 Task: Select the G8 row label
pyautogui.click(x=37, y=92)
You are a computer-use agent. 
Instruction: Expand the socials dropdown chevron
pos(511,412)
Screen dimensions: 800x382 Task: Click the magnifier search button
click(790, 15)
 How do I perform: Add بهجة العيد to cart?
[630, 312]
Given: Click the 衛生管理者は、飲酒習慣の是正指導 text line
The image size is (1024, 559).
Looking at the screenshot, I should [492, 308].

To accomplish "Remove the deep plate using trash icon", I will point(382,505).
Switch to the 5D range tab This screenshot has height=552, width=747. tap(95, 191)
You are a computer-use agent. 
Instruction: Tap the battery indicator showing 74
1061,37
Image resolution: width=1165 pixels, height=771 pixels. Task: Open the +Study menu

▬▬▬▬▬▬

All lines from the one with "How do I perform: Add بهجة العيد to cart?" to the end of the records must be set down exactly. Skip every line before it.

 How do I perform: Add بهجة العيد to cart?
[630, 312]
Given: Click the 衛生管理者は、飲酒習慣の是正指導 text line
The image size is (1024, 559).
Looking at the screenshot, I should [492, 308].

To accomplish "Remove the deep plate using trash icon", I will point(382,505).
Switch to the 5D range tab This screenshot has height=552, width=747. tap(95, 191)
You are a computer-use agent. 
Instruction: Tap the battery indicator showing 74
1061,37
Image resolution: width=1165 pixels, height=771 pixels. Task: Open the +Study menu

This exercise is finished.